The task is to implement simple 2 threaded "copy" tool.
- Tool should accept 2 parameters: source filename and target filename.
- Copying logic should be organized with help of 2 threads.
- First thread should read the data from source file.
- Second thread should write the data to the target file.
For this I made a link list of chunks of 1MB and added conditional variable for sync between copy and paste thread. I doubt this is a good program. Please help me out rating my code.
#include <cstring>
#include <iostream>
#include <fstream>
#include <thread>
#include <cerrno>
#include <array>
#include <atomic>
#include <mutex>
#include <condition_variable>
#include <list>
#include <chrono>
#include <benchmark/benchmark.h>
#define BUFSIZE_1MB 1048576
typedef struct chunk
{
std::array<char, BUFSIZE_1MB> chk;
unsigned int size = 0;
} chunk;
std::mutex mtx;
std::atomic_bool eof = false;
std::condition_variable cv;
std::list<chunk> buffer;
void copy(std::ifstream &inputFile)
{
chunk chk;
while (!eof)
{
inputFile.read(chk.chk.data(), BUFSIZE_1MB);
chk.size = inputFile.gcount();
{
std::scoped_lock<std::mutex> mm(mtx);
buffer.push_back(chk);
}
if (inputFile.eof())
eof = true;
cv.notify_one();
}
}
void paste(std::ofstream &outputFile)
{
int chunkIndex = 0;
while (true)
{
std::unique_lock<std::mutex> mm(mtx);
while (buffer.size())
{
mm.unlock();
outputFile.write(buffer.front().chk.data(), buffer.front().size);
mm.lock();
buffer.pop_front();
}
if (eof)
break;
cv.wait(mm);
}
}
void p4_copyFiles_thread(const char *source, const char *destination)
{
std::ifstream inputFile(source);
if (!inputFile)
{
std::cout << std::strerror(errno) << " Error opening file " << source << "\n";
return;
}
std::ofstream outputFile(destination);
if (!outputFile)
{
std::cout << std::strerror(errno) << " Error opening file " << destination << "\n";
return;
}
std::thread copyT(copy, std::ref(inputFile));
std::thread pasteT(paste, std::ref(outputFile));
copyT.join();
pasteT.join();
}
int main(int argc, char* argv[])
{
if(argc < 3)
return 0;
srand(static_cast<unsigned>(time(0)));
auto start = std::chrono::high_resolution_clock::now();
p4_copyFiles_thread(argv[1], argv[2]);
auto end = std::chrono::high_resolution_clock::now();
auto duration = end - start;
std::cout << "Time taken " <<duration.count() << " ms" << std::endl;
return 0;
}
-
\$\begingroup\$ Note that if this weren't a learning exercise, then using memory map to read the data in and out might be more efficient than streaming through buffers, especially if the page sizes are large. One thread to load a memory map page into RAM, and one thread to copy to the destination memory map. Depending on the SSD type, making that "multi-threaded" may or may not also improve performance. \$\endgroup\$Mooing Duck– Mooing Duck2024年05月28日 04:21:43 +00:00Commented May 28, 2024 at 4:21
-
2\$\begingroup\$ @MooingDuck: Actually, outside a learning exercise, I would try to punt it all to the OS. \$\endgroup\$Matthieu M.– Matthieu M.2024年05月28日 07:17:21 +00:00Commented May 28, 2024 at 7:17
-
\$\begingroup\$ True! The OS has more direct knowledge of the hardware and is almost certainly faster than anything I could do. And it's definitely less buggy than anything I'd do. \$\endgroup\$Mooing Duck– Mooing Duck2024年05月28日 17:42:44 +00:00Commented May 28, 2024 at 17:42
2 Answers 2
Missing and incorrect error handling
The most important problem with your code is that you either don't handle errors, or in some other cases handle them incorrectly.

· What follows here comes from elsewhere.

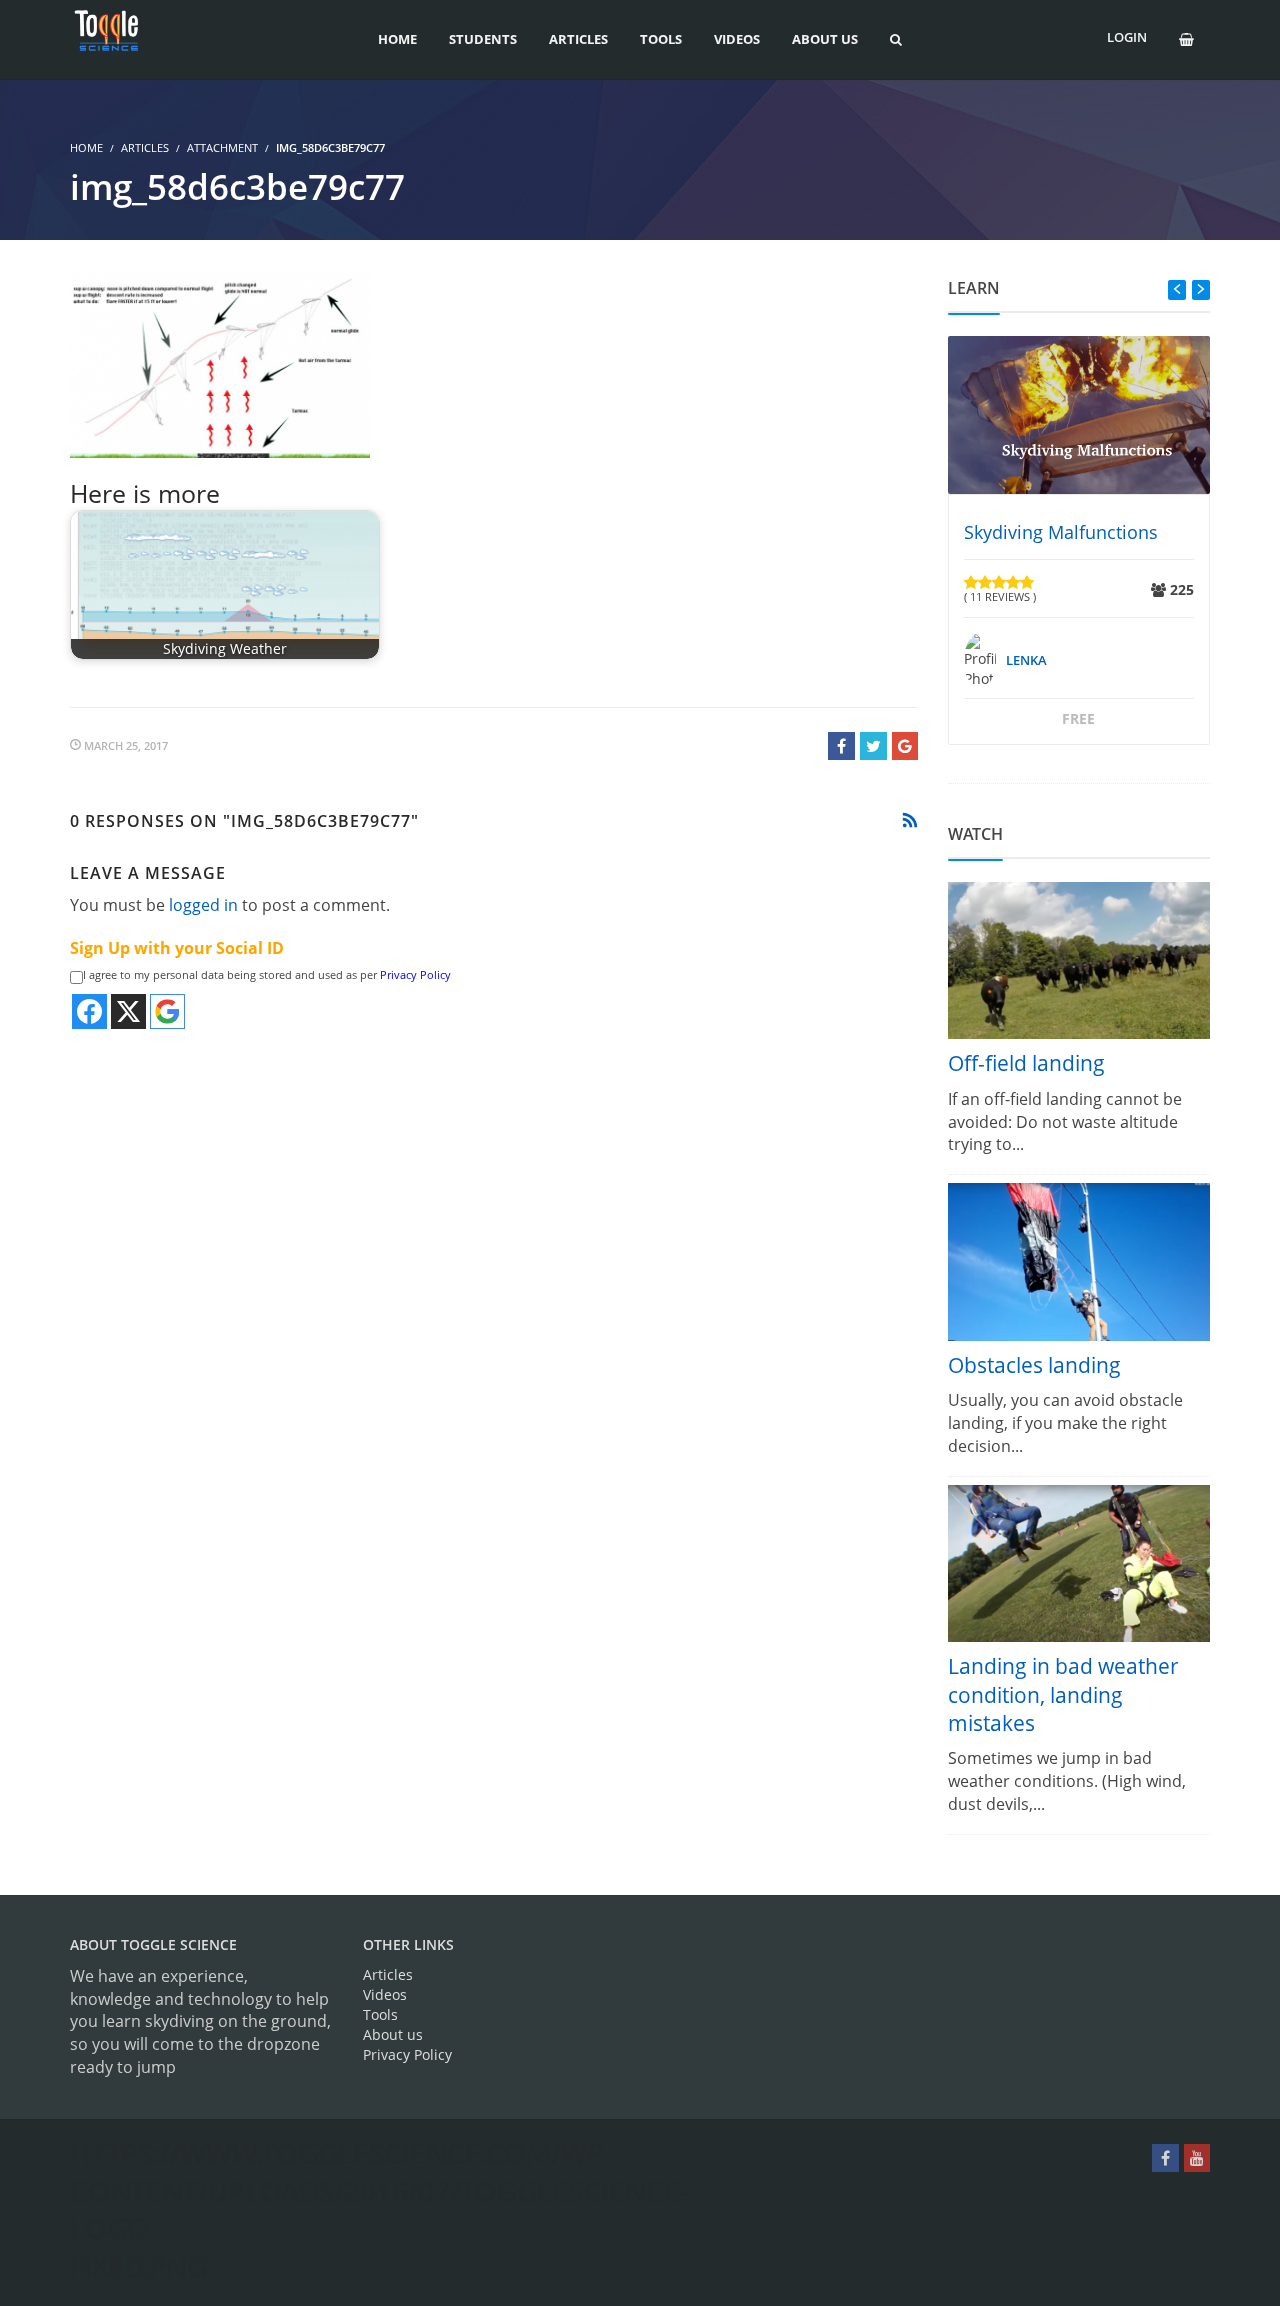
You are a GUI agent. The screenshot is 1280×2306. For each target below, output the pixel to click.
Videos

Already at the start of main()
you check if at least two arguments are passed. If not, you silently return 0
, which means success! You should instead first print an error message to std::cerr
, so the user knows what is wrong, and then return EXIT_FAILURE
, so that in case your program is called from a shell script, there script can notice the error and won't continue as if nothing was wrong.
The next problem is that when it comes to I/O, almost any operation can go wrong. So while you check if the files are opened correctly, you don't check if the read and write operations actually succeed. This can cause silent data corruption, and the read thread can actually go into an infinite loop (as a read error halfway in the file will not set the EOF flag).
Make sure you check after each read/write operation if the stream is still good()
.
eof
must be guarded by the mutex
You are only guarding buffer
using the mutex, but the state of eof
is something that should also be updated atomically together with buffer
. Currently there is a bug where the write thread can be suspended right between the end of the while()
loop and before it checks eof
. The read thread might then read some more chunks and then reach the end of the file. It will push the chunks to the list and set eof
. Now the write thread resumes, checks eof
and thinks it is already done, when there are still unwritten chunks in the list.
Unbounded memory use
If writing the output file is slower than reading the input file, the linked list will become longer and longer. This can be a problem, since disks are typically much larger than the amount of RAM in a computer, and so it is quite possible for a file to be larger than you can fit in RAM. There is also no performance benefit from having lots of chunks in memory.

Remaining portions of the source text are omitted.